Sunday, September 20, 2015


Weekend Roundup

Short post this week. Got a late start, and didn't get beyond the usual US political campaign grist. Rest assured though that the Middle East remains as fucked as ever, that Europe is struggling with a refugee crisis, that Greece is stuck with a choice between two defeatist parties, that the rich still aren't satisfied, and environmental disasters are still multiplying. Meanwhile, our "best and brightest" reporters are mired in what Matt Taibbi calls "the stupid season."


  • David Atkins: Why Does the Press Continue to Get It So Wrong on Donald Trump?: Why do pundits, and for that matter pretty much all of the mainstream press, keep getting popular political opinions wrong?

    Conservatives will claim that journalists are liberal and don't understand Republican politics. Perhaps, but progressives have made equally scathing critiques of the press for years in their underestimation of progressive populist sentiment and elevation of centrist candidates. It's less that the political press is liberal, and more that it is trapped' in a bubble inhabited by the wealthy and powerful. [ . . . ]

    But more importantly, there is a bias in the press toward political neutrality and the perception of balance. After a debate in which Republican candidates peddled an endless string of falsehoods and fantasies, the political press has a crisis on its hands: let it all slide and simply transcribe the lies without challenge, or contribute to a perception of "liberal bias" by actually calling out the falsehoods and holding the candidates accountable?

    Trump presents a similar problem. Trump's extremist positions on immigration and foreign policy, combined with his vulgar, racist and sexist remarks, are so obviously appalling that for him to continuously lead the GOP field not only proves the Mann/Ornstein thesis that the Republican Party has grown uniquely extreme, but also shows that problem extends beyond Republican Party leadership to the actual voters themselves. Even more, the fact that Trump's apostasy on taxes and healthcare has not significantly damaged him is a demonstration that GOP voters are not actually so committed to the libertarian supply-side economics of the Republican Party as they are to using the power of government to benefit traditionally powerful whites at the expense of women and minorities.

    This a problem for the press. As long as Trump leads, it's impossible to maintain the fiction of equally extreme "both sides do it" partisanship.
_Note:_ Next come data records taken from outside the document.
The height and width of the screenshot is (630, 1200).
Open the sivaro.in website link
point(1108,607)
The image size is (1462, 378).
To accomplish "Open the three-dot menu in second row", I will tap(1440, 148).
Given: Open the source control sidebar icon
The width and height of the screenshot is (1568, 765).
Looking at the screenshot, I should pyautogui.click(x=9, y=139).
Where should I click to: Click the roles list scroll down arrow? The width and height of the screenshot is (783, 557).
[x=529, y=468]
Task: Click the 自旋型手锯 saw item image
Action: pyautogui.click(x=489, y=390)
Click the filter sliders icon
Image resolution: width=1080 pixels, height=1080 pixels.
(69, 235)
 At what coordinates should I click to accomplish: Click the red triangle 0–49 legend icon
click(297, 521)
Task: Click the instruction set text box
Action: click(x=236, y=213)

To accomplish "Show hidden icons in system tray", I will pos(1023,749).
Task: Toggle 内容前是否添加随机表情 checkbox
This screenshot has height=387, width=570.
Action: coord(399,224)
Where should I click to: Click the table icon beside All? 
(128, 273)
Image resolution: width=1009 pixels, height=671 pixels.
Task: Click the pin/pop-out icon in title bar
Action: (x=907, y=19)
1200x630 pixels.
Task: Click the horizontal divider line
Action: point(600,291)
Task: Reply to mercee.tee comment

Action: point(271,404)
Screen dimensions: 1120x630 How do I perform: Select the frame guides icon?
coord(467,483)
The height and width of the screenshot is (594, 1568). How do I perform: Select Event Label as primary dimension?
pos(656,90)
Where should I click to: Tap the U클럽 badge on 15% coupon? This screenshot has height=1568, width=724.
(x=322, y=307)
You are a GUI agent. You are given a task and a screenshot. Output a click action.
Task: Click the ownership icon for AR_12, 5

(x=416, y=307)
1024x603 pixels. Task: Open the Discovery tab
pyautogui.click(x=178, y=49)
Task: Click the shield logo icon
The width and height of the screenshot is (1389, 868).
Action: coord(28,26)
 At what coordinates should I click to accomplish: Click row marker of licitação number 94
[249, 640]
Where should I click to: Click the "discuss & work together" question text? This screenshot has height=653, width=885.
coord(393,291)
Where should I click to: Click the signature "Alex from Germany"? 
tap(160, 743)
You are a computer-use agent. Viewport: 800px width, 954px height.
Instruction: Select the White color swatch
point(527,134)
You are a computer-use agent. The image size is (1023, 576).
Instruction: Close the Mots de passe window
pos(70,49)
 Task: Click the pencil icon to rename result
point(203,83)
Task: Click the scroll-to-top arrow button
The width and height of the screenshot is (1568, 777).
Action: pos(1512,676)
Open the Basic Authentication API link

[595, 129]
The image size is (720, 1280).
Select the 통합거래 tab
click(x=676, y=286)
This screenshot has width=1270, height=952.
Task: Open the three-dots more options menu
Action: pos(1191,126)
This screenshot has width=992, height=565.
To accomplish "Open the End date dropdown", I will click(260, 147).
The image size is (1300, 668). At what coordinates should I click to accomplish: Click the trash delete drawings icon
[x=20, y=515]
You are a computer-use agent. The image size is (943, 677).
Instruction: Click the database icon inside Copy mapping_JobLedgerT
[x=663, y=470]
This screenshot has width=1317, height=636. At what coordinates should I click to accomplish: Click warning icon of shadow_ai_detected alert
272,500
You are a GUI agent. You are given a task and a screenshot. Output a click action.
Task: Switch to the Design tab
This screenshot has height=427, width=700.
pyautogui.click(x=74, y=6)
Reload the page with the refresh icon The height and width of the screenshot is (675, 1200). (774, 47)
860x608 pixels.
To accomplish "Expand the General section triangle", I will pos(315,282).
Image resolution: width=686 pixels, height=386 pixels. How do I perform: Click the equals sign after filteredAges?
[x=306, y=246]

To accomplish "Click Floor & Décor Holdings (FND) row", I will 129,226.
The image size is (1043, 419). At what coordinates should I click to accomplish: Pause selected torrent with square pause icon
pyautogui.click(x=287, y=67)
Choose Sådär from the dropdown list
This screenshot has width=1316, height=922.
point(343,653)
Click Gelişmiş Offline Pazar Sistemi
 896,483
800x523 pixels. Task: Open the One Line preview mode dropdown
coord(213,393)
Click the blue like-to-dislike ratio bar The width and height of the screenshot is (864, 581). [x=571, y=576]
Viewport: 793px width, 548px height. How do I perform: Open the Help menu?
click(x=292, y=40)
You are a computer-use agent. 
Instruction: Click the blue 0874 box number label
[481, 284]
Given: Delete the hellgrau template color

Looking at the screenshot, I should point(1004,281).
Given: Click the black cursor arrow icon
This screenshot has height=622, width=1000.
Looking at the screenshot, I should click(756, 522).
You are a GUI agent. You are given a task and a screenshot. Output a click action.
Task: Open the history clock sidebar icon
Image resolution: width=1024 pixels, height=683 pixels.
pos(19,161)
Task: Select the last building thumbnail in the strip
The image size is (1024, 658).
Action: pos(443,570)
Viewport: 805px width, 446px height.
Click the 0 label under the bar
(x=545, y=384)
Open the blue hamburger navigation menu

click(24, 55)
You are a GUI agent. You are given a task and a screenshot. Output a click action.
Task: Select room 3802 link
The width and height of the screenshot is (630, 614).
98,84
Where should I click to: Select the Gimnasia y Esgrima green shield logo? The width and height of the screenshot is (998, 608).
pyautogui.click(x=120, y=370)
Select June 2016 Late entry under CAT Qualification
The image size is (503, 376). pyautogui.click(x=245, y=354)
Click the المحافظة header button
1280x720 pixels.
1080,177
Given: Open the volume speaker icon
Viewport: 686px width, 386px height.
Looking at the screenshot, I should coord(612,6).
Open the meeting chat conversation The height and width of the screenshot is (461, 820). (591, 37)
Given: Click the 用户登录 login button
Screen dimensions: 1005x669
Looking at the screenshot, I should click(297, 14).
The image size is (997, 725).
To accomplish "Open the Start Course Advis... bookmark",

As long as Trump rules (and, to a lesser extent, that Bernie Sanders continues to rise on the left) it's also increasingly difficult to pretend that "moderates" in either party are actually the center of public opinion, rather than caterers to a unique brand of corporate-friendly upper-class comfort that labels itself as moderate without holding any legitimate claim to the title.

    Acknowledging those realities would force the press to start reporting the fundamentals of American politics as they stand today:

    First, that the Republican base wants a rebel leader to take their country back from the inconvenience of being nice to women, gays and minorities;

    Second, that the wealthy Republican establishment and its center-right Third Way Democratic counterparts don't actually have a legitimate base of voters, but rather illegitimate institutional capture of government via legalized bribery; and

    Third, that the rest of the country wants liberal public policies that would resemble a Scandinavian government, but most of them are so turned off by the futility of the American political process that not enough of them turn out to vote to make a real difference outside of the bluest states.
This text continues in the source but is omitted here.